* [Text section]:
Great Book #94: The Time Machine

Sometimes a book sits unread on your shelf and for the longest time you don’t feel any desire to pick it up. Then finally something compels you to, you read it and literally love it to pieces (you should see my copy now), and then you could kick yourself for taking so long.

That’s how I feel about H.G. Wells–which might surprise you if you’ve read Mary Modern, because I can see how you’d think he’s been an influence, but no, not until now. I knew he was a visionary–Paré tells me he even predicted the internet–but I never expected he could write such marvelous prose:

All the old constellations had gone from the sky, however: that slow movement which is imperceptible in a hundred human lifetimes, had long since rearranged them in unfamiliar groupings.  But the Milky Way, it seemed to me, was still the same tattered streamer of star dust as of yore. Southward (as I judged it) was a very bright red star that was new to me: it was even more splendid than our own green Sirius. And amid all these scintillating points of light one bright planet shone kindly and steadily like the face of an old friend.

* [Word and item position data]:
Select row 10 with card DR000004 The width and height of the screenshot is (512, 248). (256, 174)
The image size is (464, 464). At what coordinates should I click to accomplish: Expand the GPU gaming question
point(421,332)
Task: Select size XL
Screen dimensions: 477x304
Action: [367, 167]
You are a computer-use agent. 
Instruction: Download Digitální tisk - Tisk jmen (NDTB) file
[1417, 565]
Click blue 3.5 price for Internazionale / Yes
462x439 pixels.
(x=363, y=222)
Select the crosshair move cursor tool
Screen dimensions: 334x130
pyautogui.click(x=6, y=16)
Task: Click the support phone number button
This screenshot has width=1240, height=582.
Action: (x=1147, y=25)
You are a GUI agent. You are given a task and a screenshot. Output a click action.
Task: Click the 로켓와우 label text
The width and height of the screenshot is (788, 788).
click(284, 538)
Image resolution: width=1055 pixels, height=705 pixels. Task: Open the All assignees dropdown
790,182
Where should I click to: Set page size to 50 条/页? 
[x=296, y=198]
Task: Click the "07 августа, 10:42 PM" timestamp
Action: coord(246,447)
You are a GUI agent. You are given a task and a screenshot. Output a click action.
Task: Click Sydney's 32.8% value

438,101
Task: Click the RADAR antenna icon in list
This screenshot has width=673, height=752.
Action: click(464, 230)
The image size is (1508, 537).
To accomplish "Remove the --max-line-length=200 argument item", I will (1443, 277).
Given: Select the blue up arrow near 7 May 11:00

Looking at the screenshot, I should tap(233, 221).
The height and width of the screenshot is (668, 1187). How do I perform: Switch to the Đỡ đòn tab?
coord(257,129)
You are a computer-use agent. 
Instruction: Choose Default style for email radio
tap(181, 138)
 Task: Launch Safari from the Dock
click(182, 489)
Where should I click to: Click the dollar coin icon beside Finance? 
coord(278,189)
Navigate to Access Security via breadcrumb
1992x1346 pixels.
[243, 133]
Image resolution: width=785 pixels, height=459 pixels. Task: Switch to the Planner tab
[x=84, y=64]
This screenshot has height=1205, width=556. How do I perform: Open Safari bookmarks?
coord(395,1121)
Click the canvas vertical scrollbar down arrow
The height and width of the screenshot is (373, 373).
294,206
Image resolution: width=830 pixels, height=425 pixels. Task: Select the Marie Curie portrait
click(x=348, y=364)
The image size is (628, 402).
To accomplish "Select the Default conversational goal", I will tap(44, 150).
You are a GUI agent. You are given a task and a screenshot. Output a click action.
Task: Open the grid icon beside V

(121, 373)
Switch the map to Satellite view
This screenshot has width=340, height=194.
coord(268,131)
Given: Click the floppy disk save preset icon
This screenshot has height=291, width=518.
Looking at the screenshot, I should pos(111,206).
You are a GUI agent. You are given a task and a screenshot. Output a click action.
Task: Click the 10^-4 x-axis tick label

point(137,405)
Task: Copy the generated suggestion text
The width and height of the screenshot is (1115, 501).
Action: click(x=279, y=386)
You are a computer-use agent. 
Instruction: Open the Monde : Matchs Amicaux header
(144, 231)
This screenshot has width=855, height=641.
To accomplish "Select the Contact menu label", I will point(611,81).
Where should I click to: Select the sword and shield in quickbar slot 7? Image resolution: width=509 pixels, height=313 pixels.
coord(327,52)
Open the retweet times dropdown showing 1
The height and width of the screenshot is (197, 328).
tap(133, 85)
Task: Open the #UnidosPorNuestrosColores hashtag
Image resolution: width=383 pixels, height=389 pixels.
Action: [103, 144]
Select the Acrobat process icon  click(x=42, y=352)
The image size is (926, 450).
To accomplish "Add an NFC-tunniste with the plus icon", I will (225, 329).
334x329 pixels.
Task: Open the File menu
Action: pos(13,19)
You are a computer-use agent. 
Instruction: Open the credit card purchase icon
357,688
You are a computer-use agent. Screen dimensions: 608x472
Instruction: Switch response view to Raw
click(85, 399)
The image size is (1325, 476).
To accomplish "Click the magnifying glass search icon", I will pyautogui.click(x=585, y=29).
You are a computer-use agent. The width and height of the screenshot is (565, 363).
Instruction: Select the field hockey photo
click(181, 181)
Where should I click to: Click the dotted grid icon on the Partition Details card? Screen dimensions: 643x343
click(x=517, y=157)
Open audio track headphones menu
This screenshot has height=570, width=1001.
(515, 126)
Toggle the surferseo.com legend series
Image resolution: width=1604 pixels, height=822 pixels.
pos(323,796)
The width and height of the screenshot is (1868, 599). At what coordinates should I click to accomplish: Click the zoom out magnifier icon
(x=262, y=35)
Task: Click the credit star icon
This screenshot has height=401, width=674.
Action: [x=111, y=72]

* [Given problem A]:
In the post about The Time Machine, what is the very bright red star in the south said to be even more splendid than?
* [Given problem B]:
Write out the lines of the records from the very first line through the line containing "Action: [367, 167]", including both ends.
The records are unrelated to the text.

* [Complete output A]:
Our own green Sirius.

* [Complete output B]:
Select row 10 with card DR000004 The width and height of the screenshot is (512, 248). (256, 174)
The image size is (464, 464). At what coordinates should I click to accomplish: Expand the GPU gaming question
point(421,332)
Task: Select size XL
Screen dimensions: 477x304
Action: [367, 167]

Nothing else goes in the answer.